62 Tex. 190 | Tex. | 1884
We do not deem it necessary to discuss the questions raised by the assignments of error, for the reason that all or nearly all of them have been settled by decisions which have been made since the date of the trial below.
The presiding judge found among his conclusions of law that the plaintiff was entitled to use the ground which was formerly the Alvarado road for the purposes to which it was originally dedicated. He also held that the defendants, in taking possession of it, committed a trespass.
But the court denied relief to the plaintiff upon the supposition that the district court had no power to grant the injunction.
The judge reached that conclusion by reasoning thus: The district court has jurisdiction to try titles to land and to enforce liens thereon. It may issue the writ of injunction when that writ is necessary to enforce its jurisdiction. This is not properly a suit to try title to land or to enforce a lien upon land. It is not, therefore, a suit in which the district court may issue the writ of injunction.
If this conclusion were correct, a large and important class of rights might be entirely without remedy; for the court of appeals has held that the county court has no jurisdiction in such cases. Scripture v. Kent, White & Willson’s Cond. Rep., pp. 592-6.
But the jurisdiction of the district court is not thus limited. Const., art. 5, sec. 8.
A general authority is there given to the district courts and to the judges thereof to issue the writs of mandamus, injunction and
This was fully settled, as to the writ of injunction, by the case of Anderson County v. Kennedy, 58 Tex., 616. See, also, Haby v. Koenig, 4 Law Rev., 118.
And in the case of Day v. Vincenheller (decided at the last Galveston term but not reported), a similar decision was made concerning the jurisdiction of the court in cases of mandamus.
This disposes of the most important question in the case and must, we think, cause a reversal of the judgment.
The plaintiff insists that by his purchase of the lot fronting on the Alvarado road, he acquired a title to the land extending to the center of the road. This is the general rule of the common law. Mitchell v.. Bass, 26 Tex., 372. The rule seems to proceed upon the principle that the adjoining proprietors own to the center of the road; but the rule itself is embarrassed by many distinctions and exceptions. See 3 Washb. Real Prop., 4th ed., p. 420, note.
But it seems from the record that the title to this piece of ground was not in the adjoining proprietors, but in Johnson county, and thus the rule of law above mentioned will not avail the plaintiff.
This, however, does not impair the plaintiff’s rights in this piece of ground as a public way by reason of its original dedication as such.

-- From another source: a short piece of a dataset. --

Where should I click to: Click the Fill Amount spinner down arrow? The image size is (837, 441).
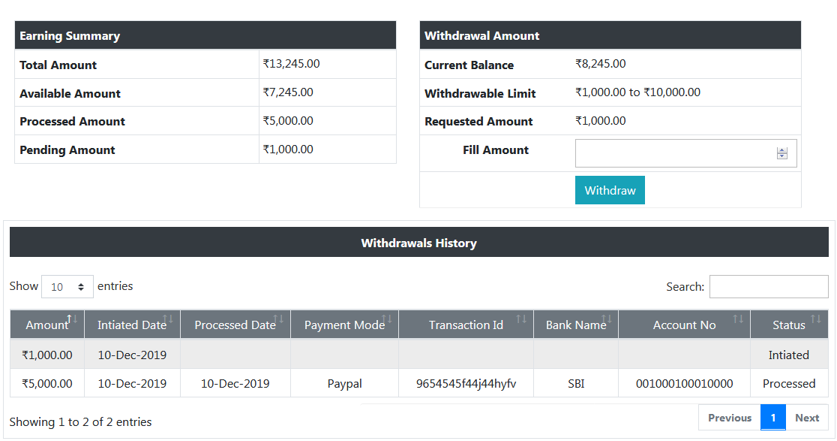782,157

The plaintiff (as we understand him) also insists that the defendant Chambers is estopped to claim that part of. block Mo. 6 lying between Henderson street as extended and the old Alvarado road, by reason of his having received, in 1871, a deed from T. D. Solomon for said block, with certain reservations made by the grantor.
One of these reservations was that the portion of the block above mentioned should remain an open street or common.

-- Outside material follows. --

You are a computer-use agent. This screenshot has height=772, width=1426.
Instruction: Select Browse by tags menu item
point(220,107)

This might possibly amount to an estoppel, or even to a dedication. But in the absence of a more complete statement of the circumstances connected with the transaction, we cannot give an opinion. It is not even stated whether the deed was ever recorded, or known or acted upon in any way. See Lamar County v. Clements, 49 Tex., 347; Seguin v. Ireland, 58 Tex., 183; Ramthun v. Halfman, id., 551.
Our opinion is that the judgment should be reversed and the cause remanded.
Reversed and remanded.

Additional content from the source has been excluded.